This chunk of code is only available in non-POSIX environments, which MobileSMS is! So here we see that the value 0x10 equates to the symbol RTLD_NOLOAD.  Which the man page says means:

RTLD_NOLOAD   —  The specified image is not loaded.  However, a valid handle is returned if the image already exists in the process. This provides a way to query if an image is already loaded.  The handle returned is ref-counted, so you eventually need a corresponding call to dlclose()

Alright, we know for a fact that MobileSMS is not actually loading ChatKit, it’s just checking to make sure it already has been loaded!

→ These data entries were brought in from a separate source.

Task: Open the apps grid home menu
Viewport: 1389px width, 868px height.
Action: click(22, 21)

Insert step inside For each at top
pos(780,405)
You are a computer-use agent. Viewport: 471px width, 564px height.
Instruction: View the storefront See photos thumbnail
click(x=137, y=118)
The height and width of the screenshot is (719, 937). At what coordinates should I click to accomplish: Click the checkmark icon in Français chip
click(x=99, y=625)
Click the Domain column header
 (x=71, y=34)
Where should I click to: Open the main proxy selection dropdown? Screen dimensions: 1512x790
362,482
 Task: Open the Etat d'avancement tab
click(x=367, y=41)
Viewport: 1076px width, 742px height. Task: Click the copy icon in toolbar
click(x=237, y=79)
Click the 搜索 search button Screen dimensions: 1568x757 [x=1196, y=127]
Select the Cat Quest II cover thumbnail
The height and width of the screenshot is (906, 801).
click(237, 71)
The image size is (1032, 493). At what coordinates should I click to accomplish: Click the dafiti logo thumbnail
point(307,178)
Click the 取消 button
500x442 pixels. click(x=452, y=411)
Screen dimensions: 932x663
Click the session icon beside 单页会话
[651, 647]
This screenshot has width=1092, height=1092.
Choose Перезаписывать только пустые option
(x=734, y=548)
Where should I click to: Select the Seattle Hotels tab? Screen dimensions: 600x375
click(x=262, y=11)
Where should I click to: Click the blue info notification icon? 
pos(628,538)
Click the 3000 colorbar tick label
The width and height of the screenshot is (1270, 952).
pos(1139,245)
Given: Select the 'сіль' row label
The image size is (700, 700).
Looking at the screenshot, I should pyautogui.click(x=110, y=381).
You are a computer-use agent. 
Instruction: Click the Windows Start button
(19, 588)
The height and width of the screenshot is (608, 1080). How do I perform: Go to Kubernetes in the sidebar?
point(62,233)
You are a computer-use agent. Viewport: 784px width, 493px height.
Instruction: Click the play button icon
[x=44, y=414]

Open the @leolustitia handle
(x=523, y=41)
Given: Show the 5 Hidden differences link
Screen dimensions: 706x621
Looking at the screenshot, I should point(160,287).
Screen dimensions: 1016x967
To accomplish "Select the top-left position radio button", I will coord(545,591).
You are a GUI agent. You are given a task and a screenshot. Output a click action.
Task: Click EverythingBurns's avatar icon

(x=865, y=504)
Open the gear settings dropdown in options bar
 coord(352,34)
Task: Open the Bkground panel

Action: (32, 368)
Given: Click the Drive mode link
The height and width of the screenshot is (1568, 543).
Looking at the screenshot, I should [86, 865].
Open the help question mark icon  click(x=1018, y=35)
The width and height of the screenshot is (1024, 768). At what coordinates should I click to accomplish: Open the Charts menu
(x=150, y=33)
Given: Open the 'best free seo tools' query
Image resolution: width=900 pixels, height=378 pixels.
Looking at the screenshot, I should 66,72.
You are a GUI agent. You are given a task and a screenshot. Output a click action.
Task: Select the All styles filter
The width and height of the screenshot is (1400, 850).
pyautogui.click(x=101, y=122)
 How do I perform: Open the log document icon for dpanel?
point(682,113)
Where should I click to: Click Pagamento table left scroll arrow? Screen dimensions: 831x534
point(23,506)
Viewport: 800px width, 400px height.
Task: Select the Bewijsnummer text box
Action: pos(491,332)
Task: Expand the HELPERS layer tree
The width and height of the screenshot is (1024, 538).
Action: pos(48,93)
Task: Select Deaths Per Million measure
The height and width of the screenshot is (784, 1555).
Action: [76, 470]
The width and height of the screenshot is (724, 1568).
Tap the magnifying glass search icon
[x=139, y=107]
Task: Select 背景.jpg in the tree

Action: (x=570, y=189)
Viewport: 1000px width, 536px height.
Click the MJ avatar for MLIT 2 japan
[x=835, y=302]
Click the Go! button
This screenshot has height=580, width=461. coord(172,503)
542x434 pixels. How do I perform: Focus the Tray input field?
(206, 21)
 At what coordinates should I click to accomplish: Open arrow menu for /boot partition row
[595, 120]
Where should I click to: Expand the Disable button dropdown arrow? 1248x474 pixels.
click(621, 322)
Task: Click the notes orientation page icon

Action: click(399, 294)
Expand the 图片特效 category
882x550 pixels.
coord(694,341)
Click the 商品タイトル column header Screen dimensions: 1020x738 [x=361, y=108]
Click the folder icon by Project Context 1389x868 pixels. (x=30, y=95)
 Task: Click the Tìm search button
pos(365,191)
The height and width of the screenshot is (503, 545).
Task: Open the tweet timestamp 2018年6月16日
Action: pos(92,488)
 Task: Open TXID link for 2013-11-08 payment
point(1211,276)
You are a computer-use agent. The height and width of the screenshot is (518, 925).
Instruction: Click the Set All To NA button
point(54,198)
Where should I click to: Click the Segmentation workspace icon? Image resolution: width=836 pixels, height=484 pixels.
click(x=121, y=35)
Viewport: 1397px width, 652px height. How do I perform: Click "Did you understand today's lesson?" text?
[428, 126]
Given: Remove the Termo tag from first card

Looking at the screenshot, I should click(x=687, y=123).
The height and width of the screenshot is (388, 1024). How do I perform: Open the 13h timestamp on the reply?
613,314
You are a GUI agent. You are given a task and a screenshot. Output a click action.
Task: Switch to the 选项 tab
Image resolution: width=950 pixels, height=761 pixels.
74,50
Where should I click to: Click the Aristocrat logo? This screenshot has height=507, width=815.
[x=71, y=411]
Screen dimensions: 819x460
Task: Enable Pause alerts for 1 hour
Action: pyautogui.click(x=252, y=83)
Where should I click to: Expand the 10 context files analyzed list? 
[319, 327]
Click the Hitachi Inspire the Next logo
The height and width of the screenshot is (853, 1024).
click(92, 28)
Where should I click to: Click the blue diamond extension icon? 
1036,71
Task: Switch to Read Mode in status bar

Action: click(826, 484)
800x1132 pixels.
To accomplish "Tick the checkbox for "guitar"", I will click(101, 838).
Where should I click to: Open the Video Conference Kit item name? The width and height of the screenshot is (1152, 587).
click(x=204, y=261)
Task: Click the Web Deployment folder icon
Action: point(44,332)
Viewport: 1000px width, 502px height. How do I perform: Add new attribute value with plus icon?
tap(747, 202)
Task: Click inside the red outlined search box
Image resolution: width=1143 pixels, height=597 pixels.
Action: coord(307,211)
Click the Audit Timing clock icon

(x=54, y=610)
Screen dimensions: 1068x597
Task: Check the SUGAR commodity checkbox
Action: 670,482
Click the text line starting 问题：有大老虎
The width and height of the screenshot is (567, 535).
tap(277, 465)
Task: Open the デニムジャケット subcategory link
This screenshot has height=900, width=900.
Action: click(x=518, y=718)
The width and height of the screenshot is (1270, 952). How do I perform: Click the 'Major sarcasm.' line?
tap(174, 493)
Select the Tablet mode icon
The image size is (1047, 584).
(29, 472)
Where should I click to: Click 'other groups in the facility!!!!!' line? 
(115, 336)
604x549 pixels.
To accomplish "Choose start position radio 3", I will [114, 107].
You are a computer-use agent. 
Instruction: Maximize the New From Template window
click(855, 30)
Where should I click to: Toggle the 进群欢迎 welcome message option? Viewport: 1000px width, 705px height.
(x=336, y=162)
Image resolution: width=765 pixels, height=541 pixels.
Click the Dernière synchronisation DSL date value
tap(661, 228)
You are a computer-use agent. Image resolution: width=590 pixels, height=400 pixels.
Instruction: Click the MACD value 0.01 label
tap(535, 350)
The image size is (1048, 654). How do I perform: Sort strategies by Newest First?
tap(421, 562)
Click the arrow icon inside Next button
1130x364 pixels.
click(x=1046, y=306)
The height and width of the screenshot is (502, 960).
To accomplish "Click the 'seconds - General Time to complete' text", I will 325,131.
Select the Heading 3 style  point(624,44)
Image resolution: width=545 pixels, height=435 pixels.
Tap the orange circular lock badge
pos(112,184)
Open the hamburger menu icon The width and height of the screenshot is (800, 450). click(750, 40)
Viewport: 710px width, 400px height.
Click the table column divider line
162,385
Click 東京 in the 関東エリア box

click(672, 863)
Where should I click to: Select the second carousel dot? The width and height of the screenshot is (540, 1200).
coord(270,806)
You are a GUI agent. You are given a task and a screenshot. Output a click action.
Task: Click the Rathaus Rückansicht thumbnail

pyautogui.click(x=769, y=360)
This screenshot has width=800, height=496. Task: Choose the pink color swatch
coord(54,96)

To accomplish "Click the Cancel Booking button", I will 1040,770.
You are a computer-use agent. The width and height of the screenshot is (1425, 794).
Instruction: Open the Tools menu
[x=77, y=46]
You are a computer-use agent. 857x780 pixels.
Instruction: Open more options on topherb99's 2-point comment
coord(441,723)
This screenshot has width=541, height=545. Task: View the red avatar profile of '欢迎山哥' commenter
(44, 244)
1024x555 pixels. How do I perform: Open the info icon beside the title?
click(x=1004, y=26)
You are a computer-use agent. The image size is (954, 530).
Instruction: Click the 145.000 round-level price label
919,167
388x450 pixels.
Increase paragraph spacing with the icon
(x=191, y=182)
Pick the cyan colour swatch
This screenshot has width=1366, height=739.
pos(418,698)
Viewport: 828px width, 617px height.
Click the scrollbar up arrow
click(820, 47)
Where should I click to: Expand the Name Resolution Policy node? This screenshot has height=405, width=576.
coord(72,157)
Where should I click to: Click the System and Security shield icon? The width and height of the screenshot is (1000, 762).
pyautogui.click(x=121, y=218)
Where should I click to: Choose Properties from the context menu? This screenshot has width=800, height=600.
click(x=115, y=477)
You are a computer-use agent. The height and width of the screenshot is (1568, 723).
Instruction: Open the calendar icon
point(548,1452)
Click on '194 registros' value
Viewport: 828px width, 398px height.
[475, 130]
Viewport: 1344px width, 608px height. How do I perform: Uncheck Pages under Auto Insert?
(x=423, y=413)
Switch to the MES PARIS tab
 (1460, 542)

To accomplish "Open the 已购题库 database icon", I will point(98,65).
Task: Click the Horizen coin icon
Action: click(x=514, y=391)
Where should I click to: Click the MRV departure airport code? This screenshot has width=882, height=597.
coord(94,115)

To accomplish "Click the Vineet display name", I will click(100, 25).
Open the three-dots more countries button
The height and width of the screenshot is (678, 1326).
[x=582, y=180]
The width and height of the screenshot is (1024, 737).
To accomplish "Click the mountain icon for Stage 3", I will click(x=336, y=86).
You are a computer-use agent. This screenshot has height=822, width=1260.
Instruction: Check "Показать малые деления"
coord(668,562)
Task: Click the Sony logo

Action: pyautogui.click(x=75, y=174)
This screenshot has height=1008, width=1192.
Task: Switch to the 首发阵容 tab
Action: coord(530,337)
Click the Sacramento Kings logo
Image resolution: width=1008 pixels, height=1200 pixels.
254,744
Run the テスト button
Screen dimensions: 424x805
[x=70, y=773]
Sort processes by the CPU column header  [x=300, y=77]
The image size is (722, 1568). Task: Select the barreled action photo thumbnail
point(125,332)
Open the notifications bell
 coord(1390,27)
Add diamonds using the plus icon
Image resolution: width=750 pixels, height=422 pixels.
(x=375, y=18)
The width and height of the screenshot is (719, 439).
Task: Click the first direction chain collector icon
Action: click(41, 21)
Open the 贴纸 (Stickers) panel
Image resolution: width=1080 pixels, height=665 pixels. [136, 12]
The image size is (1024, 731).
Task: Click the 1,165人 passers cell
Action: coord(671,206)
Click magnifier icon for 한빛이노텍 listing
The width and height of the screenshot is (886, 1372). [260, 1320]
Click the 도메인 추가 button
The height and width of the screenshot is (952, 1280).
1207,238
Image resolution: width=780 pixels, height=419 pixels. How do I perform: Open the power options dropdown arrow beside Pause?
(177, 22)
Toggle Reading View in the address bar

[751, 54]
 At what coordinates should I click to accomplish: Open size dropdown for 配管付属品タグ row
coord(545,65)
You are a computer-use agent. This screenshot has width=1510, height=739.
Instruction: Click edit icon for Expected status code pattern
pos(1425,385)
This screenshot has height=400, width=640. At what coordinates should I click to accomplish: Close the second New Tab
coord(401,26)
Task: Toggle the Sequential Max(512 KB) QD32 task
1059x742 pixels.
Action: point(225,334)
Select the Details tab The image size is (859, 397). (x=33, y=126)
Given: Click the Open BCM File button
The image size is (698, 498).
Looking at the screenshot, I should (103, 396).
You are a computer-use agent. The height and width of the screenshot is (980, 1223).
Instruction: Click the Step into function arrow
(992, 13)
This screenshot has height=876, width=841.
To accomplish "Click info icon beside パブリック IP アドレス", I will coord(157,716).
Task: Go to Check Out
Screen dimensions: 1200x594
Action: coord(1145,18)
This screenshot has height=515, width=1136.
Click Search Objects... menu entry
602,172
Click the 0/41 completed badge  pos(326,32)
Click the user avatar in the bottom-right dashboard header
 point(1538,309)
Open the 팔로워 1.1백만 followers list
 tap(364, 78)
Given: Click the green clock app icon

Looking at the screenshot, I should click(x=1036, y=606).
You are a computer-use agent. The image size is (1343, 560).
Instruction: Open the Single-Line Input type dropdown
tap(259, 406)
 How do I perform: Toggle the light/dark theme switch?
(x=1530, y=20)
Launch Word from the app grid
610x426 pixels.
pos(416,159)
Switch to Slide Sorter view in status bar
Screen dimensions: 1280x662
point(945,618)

To solve this mystery of the missing ChatKit we need to consult the implementation of dlopen() which can be found in the dyld source. Rather than walking through the entire dyld codebase I’ll highlight the important parts.

When we call dlopen() using RTLD_NOLOAD the loader will essentially just verify that the specified image has been loaded and, if so, return a handle to it.  To do this dyld goes through a series of phases and at each one checks to see if some permutation of the given path name exists.  Eventually it gets to the point where it will decide the specified path must be part of the dyld cache.

The dyld cache is present on iOS and contains a variety of images in it.  You can find it at /System/Library/Caches/com.apple.dyld/dyld_shared_cache_armv7 on your device.  The cache is loaded early on in the initialization of dyld.

To verify that ChatKit was in this cache I opened it up in an awesome program called Synalyze It and created a smaller grammar to parse it.  You can see this in the screenshot above.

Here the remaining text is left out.